Collected data:

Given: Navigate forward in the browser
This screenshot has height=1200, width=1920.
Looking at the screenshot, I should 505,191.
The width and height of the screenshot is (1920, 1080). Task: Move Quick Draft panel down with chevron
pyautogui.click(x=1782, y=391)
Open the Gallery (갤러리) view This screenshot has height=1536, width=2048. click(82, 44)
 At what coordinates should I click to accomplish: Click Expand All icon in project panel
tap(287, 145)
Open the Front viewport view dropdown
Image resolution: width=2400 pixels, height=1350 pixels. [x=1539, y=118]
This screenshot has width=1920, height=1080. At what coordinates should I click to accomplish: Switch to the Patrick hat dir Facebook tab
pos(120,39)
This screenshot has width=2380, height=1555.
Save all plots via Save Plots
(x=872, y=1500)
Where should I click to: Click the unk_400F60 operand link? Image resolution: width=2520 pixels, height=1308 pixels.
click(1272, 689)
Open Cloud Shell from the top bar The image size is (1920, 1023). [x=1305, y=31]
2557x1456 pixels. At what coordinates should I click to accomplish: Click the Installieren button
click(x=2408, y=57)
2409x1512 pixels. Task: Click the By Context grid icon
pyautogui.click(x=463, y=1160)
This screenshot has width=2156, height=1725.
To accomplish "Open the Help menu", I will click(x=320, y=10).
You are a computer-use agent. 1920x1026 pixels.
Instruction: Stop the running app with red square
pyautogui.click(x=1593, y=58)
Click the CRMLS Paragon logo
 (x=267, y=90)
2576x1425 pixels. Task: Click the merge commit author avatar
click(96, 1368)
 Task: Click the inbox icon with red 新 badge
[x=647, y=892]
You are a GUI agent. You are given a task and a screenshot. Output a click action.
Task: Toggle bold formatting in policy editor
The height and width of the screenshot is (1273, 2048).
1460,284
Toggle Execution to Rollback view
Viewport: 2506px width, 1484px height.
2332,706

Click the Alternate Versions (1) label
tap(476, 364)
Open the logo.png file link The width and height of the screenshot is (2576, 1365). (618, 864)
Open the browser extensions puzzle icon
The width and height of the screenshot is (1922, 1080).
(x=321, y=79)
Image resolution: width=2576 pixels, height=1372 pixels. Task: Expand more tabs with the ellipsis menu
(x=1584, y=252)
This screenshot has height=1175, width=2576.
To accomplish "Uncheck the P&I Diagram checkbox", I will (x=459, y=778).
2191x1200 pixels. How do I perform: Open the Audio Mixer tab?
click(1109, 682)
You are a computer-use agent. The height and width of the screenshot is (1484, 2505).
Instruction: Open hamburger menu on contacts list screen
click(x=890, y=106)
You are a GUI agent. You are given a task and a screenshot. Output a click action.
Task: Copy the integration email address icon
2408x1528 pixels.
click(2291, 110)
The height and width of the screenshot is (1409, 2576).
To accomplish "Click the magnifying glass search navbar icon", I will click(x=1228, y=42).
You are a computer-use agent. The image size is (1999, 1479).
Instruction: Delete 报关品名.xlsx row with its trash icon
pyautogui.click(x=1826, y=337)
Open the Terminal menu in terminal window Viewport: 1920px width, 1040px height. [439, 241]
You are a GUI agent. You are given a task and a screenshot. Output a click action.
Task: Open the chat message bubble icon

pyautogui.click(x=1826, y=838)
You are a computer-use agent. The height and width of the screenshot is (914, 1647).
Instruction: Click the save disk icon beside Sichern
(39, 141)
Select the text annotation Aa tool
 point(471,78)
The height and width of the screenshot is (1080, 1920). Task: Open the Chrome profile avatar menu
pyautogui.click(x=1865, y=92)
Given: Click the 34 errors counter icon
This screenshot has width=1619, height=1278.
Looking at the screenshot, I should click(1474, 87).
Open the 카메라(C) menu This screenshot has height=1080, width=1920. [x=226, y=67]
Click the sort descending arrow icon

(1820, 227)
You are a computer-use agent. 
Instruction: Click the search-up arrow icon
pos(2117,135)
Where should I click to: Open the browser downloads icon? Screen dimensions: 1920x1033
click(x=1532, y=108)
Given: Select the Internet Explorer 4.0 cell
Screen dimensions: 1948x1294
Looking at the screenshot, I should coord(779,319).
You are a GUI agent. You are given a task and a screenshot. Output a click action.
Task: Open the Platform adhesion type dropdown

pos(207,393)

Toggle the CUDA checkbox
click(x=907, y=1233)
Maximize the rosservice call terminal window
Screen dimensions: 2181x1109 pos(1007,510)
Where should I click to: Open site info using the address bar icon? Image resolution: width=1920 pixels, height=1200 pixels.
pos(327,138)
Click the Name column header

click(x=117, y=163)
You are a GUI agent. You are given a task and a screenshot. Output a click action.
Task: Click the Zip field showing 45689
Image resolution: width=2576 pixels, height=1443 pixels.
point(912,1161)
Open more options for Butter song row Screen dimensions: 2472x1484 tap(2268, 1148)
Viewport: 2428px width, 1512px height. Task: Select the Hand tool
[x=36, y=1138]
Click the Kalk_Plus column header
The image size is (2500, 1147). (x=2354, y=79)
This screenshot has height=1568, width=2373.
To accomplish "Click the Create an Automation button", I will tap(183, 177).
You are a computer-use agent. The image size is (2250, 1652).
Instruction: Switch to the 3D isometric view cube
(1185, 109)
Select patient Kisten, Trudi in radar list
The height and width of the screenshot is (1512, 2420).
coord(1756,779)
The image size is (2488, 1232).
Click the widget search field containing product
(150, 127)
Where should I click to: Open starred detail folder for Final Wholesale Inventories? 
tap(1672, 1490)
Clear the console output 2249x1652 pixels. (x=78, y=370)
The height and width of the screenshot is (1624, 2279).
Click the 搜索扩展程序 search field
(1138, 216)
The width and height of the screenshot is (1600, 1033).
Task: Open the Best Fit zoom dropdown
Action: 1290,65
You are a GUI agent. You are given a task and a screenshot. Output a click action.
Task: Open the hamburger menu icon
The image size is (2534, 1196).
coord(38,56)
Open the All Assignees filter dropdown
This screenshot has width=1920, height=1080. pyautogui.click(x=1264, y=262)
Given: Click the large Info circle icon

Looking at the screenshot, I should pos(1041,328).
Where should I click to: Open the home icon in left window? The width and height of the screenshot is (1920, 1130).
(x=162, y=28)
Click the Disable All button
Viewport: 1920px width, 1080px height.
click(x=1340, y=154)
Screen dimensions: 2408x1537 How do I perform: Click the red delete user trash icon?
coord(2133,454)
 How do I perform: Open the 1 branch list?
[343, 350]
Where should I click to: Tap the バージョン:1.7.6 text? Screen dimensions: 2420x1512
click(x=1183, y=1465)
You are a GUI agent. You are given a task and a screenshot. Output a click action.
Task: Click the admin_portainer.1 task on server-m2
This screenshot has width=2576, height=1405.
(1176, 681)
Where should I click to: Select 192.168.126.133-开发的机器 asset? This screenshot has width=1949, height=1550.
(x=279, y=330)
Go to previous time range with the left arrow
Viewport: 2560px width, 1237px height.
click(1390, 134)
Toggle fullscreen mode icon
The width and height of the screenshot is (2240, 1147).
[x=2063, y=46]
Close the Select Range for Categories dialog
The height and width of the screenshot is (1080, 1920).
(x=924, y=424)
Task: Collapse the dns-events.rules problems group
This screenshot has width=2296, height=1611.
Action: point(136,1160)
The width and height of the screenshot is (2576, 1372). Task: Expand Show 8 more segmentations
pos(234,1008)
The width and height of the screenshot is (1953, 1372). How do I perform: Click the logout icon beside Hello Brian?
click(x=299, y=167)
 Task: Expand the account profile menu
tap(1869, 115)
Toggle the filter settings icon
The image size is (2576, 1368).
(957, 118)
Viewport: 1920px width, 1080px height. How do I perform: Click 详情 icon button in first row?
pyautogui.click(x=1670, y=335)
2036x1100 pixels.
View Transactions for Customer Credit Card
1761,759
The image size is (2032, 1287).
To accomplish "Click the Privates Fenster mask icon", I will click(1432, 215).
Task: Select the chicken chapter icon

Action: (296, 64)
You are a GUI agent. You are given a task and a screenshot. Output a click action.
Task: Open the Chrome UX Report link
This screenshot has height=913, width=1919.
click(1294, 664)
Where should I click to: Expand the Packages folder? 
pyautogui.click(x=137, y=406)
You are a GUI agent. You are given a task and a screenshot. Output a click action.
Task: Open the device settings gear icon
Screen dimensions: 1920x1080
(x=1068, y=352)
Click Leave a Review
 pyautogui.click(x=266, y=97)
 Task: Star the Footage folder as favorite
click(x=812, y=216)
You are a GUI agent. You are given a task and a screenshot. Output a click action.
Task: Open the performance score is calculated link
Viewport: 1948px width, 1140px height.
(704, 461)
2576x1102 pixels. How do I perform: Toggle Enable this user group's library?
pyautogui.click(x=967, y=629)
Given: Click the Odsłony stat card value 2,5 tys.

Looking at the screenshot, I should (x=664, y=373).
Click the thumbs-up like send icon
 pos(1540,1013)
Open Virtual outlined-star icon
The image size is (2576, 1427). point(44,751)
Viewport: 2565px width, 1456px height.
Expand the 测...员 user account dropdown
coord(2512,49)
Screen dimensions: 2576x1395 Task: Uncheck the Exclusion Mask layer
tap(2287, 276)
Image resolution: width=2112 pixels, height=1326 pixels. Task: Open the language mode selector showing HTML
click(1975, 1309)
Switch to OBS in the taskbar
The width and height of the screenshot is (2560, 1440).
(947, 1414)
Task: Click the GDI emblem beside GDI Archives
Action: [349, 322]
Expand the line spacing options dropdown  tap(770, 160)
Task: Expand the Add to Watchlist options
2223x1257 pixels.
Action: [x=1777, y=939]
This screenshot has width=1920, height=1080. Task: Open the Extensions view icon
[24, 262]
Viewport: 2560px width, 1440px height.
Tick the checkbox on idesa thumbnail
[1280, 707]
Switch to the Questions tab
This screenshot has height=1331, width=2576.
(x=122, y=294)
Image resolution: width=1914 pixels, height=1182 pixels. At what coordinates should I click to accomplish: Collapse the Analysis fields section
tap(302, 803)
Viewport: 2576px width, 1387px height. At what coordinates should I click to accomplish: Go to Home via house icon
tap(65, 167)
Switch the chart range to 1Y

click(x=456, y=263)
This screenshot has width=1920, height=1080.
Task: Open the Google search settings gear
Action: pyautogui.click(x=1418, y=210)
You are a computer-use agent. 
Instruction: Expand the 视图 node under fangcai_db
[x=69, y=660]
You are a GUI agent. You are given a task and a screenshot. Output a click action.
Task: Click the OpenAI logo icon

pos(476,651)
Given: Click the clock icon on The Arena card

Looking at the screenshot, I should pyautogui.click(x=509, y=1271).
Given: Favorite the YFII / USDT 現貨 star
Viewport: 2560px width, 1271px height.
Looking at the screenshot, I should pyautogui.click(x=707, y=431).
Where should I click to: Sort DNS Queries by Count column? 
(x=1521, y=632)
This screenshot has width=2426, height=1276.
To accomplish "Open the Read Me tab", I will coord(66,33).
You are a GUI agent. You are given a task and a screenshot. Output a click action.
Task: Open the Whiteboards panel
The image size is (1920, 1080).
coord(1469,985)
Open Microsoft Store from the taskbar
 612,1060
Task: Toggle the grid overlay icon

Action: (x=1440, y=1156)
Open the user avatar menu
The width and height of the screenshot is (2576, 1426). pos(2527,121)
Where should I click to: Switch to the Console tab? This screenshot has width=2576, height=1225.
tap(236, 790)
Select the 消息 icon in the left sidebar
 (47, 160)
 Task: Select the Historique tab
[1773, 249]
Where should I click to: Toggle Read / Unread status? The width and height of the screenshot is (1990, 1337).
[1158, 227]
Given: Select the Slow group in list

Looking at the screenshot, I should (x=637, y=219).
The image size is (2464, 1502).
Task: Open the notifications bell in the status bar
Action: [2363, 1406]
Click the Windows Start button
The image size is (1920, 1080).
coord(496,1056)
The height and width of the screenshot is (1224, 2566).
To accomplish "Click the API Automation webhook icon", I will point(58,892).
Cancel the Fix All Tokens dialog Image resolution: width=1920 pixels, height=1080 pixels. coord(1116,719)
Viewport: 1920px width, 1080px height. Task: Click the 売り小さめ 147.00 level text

Required action: Please give an exact copy of the entries above, from the line with "Given: Click the Odsłony" down to the line with "Viewport: 2565px width, 1456px height.", inclusive, and nothing else.

Task answer:
Given: Click the Odsłony stat card value 2,5 tys.

Looking at the screenshot, I should (x=664, y=373).
Click the thumbs-up like send icon
 pos(1540,1013)
Open Virtual outlined-star icon
The image size is (2576, 1427). point(44,751)
Viewport: 2565px width, 1456px height.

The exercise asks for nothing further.